Is it legal to lets say add rhinestones on a team logo tshirt and then try to resell it for more? If i purchase licensed MLB team logo tshirts and then put rhinestones around the team logo and sell them is that ok?


----------



## proworlded (Oct 3, 2006)

That's a good question for an intellectual property attorney but I would think it is a definite infringement since it was not approved by the licensor.


----------



## splathead (Dec 4, 2005)

My opinion is completely opposite of Ed's. 

If I buy a Ford car, can i repaint it? Change the rims? Add a spoiler? And then sell it? Of course I can. I bought it, legally, fair and square. After that, I can do anything I want to it. 

So yes, once you buy something, including team logo shirts, you can do anything you want to it and sell it for whatever the market will pay.

You don't see Blackberry going around suing the aftermarket retailers who encrust their phones with diamonds and sell them for $1,000's of dollars.


----------



## netpox (Aug 3, 2009)

yea i was wondering about that...i see people doing this i just didnt know if it was 100% legal...i'm not really trying to act like i'm some other team or name i'm simply adding rhinestones to their logo.


----------



## splathead (Dec 4, 2005)

Yeah, the main difference here is you can't make your own version of the team logo, decorate it, then resell. But as long as MLB is selling you the garment with the logo on it, then you decorate it, that makes it OK.


----------



## Don-ColDesi (Oct 18, 2006)

I would check into this with a I.P. attorney. If were to decorate the shirt in the form of their logo, you would in essence be viloating a copyright. You could email MLB for a clarification if you are concerned about it. 

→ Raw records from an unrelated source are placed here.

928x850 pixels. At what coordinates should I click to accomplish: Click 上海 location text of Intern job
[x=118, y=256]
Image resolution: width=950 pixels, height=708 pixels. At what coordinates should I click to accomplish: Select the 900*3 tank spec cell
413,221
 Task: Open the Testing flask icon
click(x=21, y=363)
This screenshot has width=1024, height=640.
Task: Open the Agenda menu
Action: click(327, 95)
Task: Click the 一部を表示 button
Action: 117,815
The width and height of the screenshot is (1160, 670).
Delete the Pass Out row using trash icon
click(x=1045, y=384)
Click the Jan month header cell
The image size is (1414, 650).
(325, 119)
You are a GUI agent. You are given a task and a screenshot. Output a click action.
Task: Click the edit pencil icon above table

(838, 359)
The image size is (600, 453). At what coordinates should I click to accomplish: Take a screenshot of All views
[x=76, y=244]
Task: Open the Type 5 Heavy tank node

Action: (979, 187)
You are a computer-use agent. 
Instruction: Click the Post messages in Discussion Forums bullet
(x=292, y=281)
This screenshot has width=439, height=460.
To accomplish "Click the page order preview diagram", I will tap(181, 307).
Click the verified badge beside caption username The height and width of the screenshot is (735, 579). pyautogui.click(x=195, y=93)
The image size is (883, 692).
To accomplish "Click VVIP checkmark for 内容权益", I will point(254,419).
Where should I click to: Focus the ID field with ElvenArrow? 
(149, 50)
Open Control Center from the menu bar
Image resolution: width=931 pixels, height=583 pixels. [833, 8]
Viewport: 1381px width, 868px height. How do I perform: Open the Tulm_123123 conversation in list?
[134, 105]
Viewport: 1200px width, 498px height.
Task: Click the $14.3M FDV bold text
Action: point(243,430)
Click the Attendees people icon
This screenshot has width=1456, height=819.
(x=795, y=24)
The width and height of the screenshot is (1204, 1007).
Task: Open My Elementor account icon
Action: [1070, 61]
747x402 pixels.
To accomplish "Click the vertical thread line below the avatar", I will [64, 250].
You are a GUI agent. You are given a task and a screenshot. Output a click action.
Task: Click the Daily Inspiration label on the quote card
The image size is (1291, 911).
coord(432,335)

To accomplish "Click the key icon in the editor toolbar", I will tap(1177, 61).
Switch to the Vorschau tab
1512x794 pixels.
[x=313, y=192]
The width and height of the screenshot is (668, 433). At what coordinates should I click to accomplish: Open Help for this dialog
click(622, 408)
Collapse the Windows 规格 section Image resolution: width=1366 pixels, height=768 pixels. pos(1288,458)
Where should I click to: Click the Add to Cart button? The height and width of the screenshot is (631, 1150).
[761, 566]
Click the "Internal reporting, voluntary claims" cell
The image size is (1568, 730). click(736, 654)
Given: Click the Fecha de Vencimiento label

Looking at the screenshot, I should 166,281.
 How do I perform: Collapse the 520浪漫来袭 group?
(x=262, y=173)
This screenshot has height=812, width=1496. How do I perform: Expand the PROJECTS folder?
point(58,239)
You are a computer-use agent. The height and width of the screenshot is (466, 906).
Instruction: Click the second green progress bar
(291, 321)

I don't think the Ford analogy works here, as it is not the brand that you are buying it is the vehicle. Licensed products have to be approved by the licensor before they can be sold.


----------



## plan b (Feb 21, 2007)

Better safe than sorry


----------



## Rodney (Nov 3, 2004)

This is in no way legal advice (because even if something is legal, you could still get sued), but the following pages make for interesting reading on the subject:

First Sale Doctrine

Tabberone's Trademark & Copyright Page.

My view is it's probably not worth the energy/money that would be needed to defend a lawsuit if it came up. For some with the right legal representation, it might be.


----------